Task to complete: Repeat the entries that follow verbatim, without any of their pictures.

**** Exercise input

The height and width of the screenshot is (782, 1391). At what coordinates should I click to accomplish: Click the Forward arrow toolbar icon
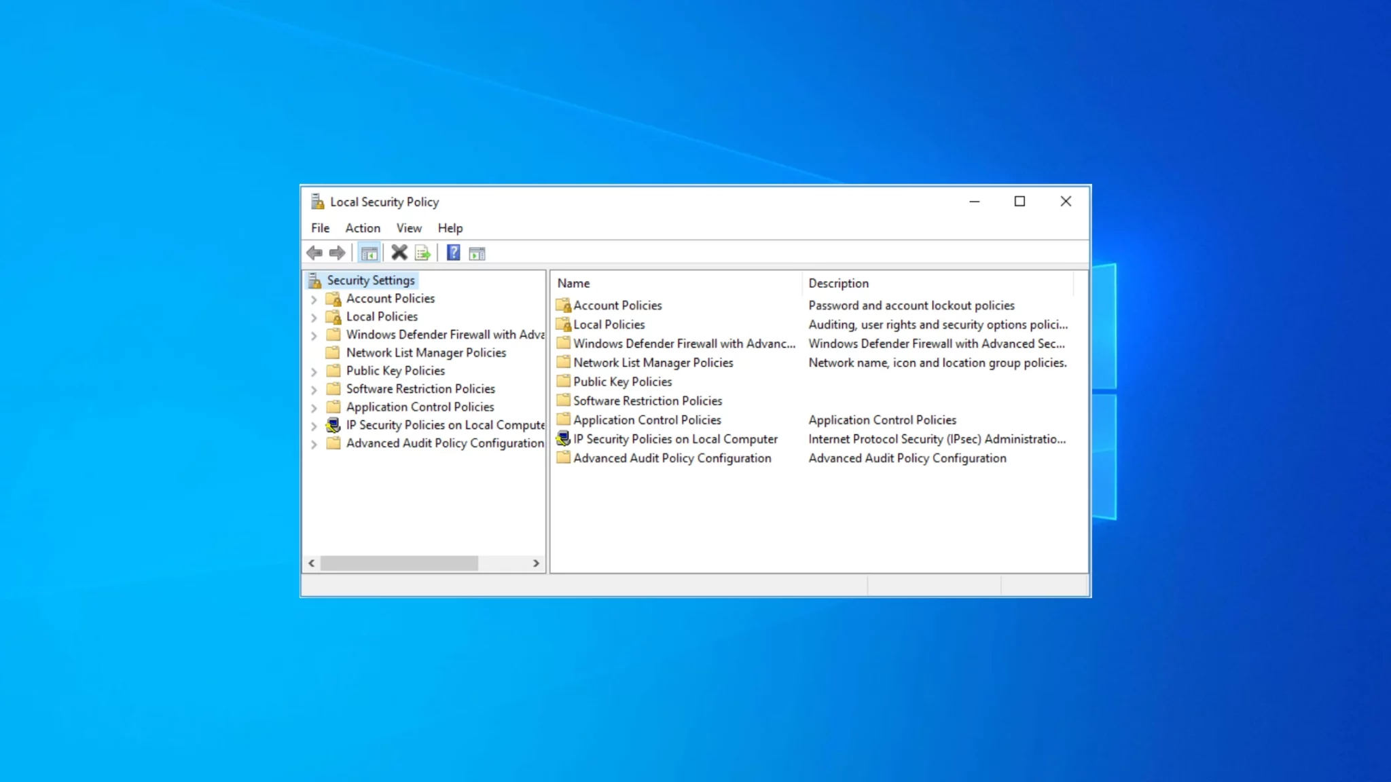(337, 253)
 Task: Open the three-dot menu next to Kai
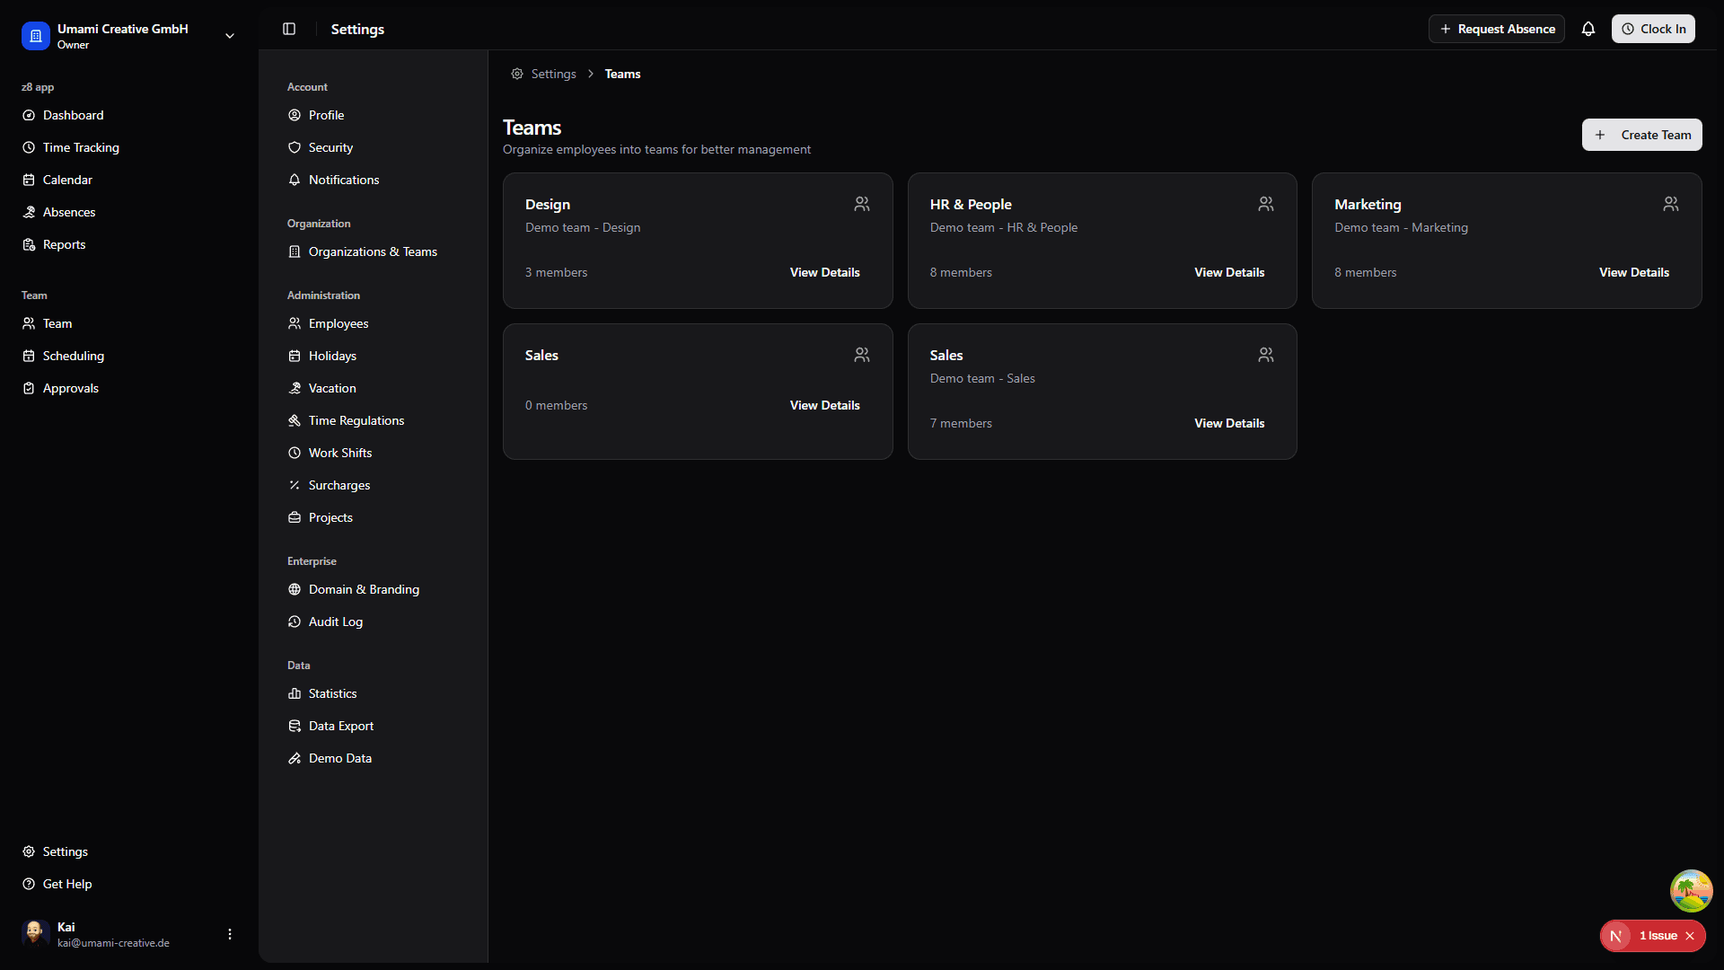(x=229, y=934)
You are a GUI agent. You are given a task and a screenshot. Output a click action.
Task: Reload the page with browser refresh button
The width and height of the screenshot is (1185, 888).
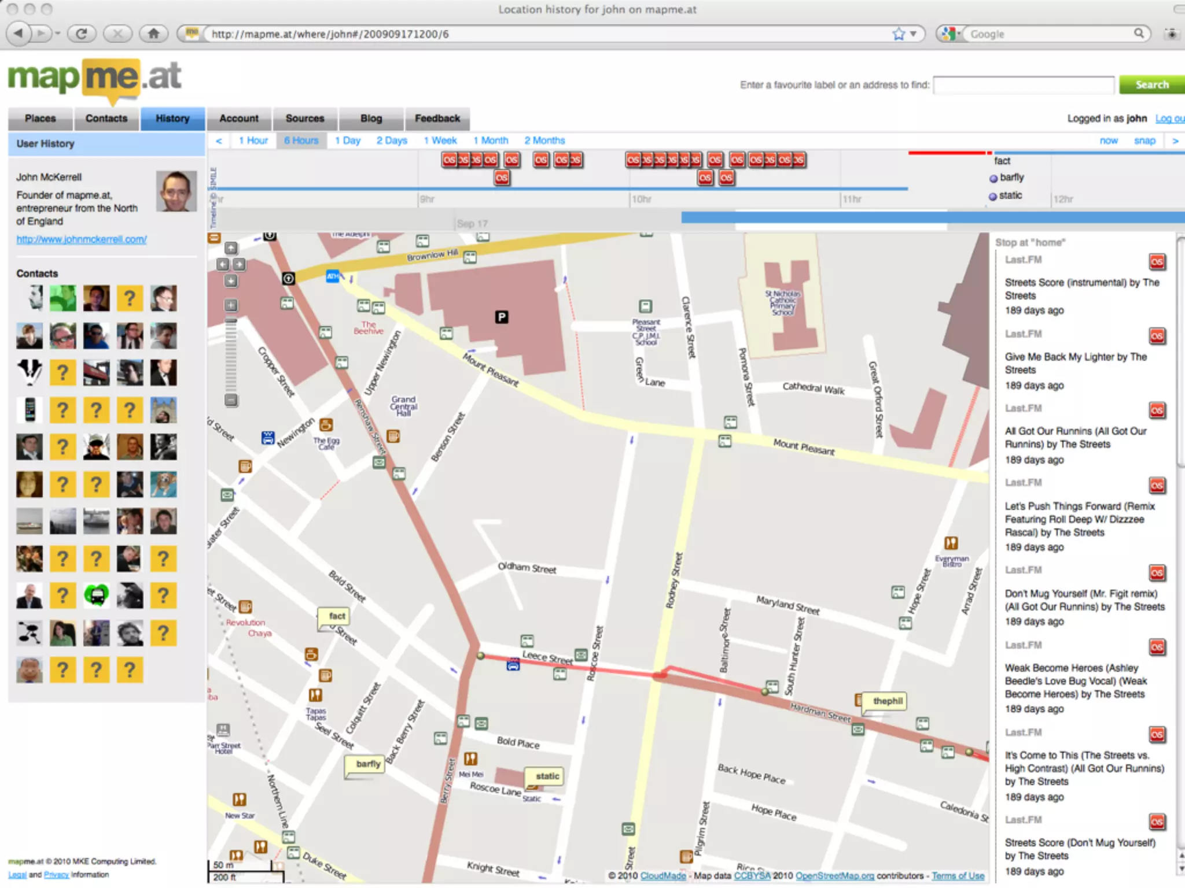(x=82, y=34)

********

Final answer:
The height and width of the screenshot is (782, 1391). At what coordinates should I click to accomplish: Click the Forward arrow toolbar icon
(337, 253)
 Task: Open the three-dot menu next to Kai
(x=229, y=934)
You are a GUI agent. You are given a task and a screenshot. Output a click action.
Task: Reload the page with browser refresh button
The width and height of the screenshot is (1185, 888).
(x=82, y=34)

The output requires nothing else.